Supreme Court Issues Rulings on Several Cases

Supreme Court Strikes Down Partial Veto of Non-Appropriation Bill

 

June 25, 2025, a unanimous Supreme Court of Wisconsin struck down Gov. Evers’ use of partial vetoes in literacy-related legislation, with Republicans arguing the vetoes were unconstitutional because the bill wasn’t a true appropriations bill and therefore not subject to a partial veto under the Wisconsin Constitution, while Gov. Evers maintained they were within his legal authority. In July 2023, Gov. Evers signed into law legislation creating a literacy program with associated financial grants for schools adopting approved reading curricula. The financial grants were created by the 2023-25 state budget bill. In separate legislation signed by Gov. Evers, guidelines for distributing this $50 million were created. Gov. Evers used his partial veto authority when signing this separate legislation. GOP legislators sued, arguing this separate bill did not actually appropriate any money and therefore was not subject to gubernatorial partial-veto authority. The court agreed.

 

In addition, the court also found the GOP-controlled Joint Committee on Finance acted appropriately in refusing to release nearly $50 million from the Department of Instruction that was part of the overall package designed to boost reading among Wisconsin school children. JCF had declined to release the money after Gov. Evers issued the partial veto, arguing it was improper.

 

Supreme Court Declines to Hear Suits Seeking New Congressional Maps

 

This spring, Democrat-affiliated groups filed separate suits challenging Wisconsin’s congressional boundaries, seeking to redraw the map before the 2026 midterms. The suits sought to bypass lower courts and to have the Supreme Court of Wisconsin, controlled 4-3 by judicial liberals, exercise original jurisdiction. Gov. Evers in a filing agreed, supporting the suits. June 25, 2025, a unanimous Supreme Court of Wisconsin declined to hear the suits asking it to draw new maps. The decision was made without explanation. Wisconsin is currently represented in the U.S. House of Representatives by six Republicans and two Democrats.

 

Supreme Court Says No Need for State to Specify What’s an “Emerging Contaminant”

 

February 2021, Wisconsin Manufacturers & Commerce filed suit to stop the Wisconsin Department of Natural Resources from regulating “emerging contaminants” as hazardous substances under Wisconsin’s Spills Law without first identifying for the public the materials and regulatory thresholds of such materials via the rulemaking process. The rulemaking process provides the public with advance notice of what’s being regulated as a hazardous substance and an opportunity to be heard.

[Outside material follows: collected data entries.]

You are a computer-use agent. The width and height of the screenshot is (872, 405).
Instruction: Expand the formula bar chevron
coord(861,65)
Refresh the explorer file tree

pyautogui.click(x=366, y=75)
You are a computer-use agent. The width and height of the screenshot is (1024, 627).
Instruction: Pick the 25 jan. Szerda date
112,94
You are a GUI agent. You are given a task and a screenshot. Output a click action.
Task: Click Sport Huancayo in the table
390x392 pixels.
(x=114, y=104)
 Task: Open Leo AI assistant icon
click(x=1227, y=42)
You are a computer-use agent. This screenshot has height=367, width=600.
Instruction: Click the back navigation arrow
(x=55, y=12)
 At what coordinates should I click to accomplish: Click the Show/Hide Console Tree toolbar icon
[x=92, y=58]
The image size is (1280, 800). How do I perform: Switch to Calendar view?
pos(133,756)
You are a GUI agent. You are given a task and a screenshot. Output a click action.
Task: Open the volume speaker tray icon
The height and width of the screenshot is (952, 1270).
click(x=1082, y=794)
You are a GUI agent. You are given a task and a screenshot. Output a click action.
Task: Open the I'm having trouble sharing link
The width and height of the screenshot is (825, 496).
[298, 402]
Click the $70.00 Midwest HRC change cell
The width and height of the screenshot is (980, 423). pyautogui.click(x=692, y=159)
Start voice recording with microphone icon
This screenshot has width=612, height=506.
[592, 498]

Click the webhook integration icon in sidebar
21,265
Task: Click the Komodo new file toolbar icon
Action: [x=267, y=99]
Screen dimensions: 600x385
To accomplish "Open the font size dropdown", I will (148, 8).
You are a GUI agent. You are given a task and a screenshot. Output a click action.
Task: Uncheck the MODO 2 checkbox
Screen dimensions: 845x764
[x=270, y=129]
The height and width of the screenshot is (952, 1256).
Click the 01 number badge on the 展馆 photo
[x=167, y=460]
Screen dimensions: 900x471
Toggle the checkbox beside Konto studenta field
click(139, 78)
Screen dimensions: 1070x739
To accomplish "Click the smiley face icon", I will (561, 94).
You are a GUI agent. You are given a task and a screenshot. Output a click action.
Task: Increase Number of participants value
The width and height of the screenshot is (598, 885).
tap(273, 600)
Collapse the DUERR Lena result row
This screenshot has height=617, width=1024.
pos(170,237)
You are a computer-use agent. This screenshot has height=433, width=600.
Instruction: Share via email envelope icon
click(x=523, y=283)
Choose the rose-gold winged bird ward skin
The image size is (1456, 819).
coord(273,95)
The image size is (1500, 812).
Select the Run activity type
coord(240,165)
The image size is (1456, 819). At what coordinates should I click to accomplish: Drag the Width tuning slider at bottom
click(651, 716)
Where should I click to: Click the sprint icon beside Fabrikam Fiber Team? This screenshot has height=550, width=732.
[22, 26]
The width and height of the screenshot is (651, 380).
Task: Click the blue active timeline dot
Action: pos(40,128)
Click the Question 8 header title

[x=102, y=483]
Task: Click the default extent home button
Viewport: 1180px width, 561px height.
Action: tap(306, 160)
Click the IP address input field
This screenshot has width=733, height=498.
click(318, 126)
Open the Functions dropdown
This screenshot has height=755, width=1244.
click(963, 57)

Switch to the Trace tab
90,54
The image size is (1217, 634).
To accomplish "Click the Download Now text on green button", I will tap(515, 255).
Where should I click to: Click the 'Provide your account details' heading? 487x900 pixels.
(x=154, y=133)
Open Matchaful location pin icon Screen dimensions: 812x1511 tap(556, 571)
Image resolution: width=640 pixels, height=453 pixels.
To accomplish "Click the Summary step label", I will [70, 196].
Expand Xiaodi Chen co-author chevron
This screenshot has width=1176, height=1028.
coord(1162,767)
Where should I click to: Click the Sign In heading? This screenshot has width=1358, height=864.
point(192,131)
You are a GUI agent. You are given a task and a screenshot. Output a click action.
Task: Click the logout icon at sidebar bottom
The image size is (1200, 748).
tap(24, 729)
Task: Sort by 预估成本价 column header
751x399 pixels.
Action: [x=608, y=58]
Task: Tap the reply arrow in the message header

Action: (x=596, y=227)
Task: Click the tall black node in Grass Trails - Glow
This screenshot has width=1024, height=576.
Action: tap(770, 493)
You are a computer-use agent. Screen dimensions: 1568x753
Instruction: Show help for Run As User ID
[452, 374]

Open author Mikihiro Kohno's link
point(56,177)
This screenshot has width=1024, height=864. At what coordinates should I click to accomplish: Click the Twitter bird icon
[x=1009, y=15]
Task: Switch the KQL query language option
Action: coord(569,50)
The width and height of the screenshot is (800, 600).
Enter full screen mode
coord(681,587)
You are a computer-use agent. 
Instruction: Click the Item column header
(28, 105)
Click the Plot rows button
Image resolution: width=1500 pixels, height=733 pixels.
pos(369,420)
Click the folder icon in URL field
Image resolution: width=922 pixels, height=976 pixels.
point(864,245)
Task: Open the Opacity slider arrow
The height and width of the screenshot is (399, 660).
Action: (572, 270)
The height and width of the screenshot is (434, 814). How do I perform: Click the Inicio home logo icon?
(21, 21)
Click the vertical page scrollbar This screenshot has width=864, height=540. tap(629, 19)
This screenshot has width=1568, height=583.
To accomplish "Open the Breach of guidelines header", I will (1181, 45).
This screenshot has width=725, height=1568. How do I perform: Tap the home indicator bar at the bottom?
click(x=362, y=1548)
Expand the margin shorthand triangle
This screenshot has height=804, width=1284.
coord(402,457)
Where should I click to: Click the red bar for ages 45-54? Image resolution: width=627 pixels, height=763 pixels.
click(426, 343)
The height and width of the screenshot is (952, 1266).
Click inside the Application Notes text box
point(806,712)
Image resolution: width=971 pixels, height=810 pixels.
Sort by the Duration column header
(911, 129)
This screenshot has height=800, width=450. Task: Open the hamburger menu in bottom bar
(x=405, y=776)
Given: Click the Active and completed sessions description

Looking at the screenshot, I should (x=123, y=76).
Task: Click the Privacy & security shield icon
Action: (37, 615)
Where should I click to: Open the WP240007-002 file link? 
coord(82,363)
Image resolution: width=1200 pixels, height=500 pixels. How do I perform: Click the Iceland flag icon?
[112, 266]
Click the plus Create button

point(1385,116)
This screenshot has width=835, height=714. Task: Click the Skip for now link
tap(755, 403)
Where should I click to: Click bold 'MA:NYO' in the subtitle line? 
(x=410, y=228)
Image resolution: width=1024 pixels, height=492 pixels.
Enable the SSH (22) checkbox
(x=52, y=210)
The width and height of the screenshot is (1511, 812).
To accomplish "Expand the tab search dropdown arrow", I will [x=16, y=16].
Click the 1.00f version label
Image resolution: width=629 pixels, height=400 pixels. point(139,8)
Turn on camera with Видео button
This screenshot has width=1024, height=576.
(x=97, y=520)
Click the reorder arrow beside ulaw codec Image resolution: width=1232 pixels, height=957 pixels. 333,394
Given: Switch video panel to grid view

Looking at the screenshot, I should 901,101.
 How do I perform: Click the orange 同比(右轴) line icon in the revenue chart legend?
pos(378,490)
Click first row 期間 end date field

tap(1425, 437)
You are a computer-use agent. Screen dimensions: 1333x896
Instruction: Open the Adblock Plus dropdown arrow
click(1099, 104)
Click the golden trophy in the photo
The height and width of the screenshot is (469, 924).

Instead, the DNR had announced on its website that “emerging contaminants” are hazardous substances, without identifying the materials included in the term, other than to say that it includes PFAS, a broad category of around 9,000 substances.

 

Lower courts concluded that DNR’s regulation of “emerging contaminants” was an unlawful, unpromulgated rule and that the DNR needed to define by rulemaking what materials were covered. The Supreme Court of Wisconsin in a 5-2 decision issued June 24 disagreed, concluding the DNR need not identify via rule what are hazardous substances prior to enforcing the law against landowners and dischargers of the substances. Rather, the Court said the DNR has a great deal of discretion to enforce hazardous substances standards without first identifying them by rule.

 

Supreme Court Strikes Down Wisconsin’s 1849 Abortion Ban

 

July 2, the Supreme Court of Wisconsin’s liberal majority, in a 4-3 decision, struck down Wisconsin’s 1849 ban on abortions. The ban was in effect from 1849 until 1973, when the Supreme Court of the United States established a constitutional right to an abortion. Some argued the 1849 law has been in effect since the 2022 decision overturning Roe v. Wade. Democrat Attorney General Josh Kaul filed suit, arguing the 1849 law, though it remained on the books, had been superseded by subsequent laws, such as a 1985 law allowing for the abortion of an unborn child prior to viability. The Supreme Court of Wisconsin agreed, concluding Wisconsin lawmakers had created a legal framework allowing for and regulating abortion in Wisconsin, thereby essentially invalidating the 1849 law.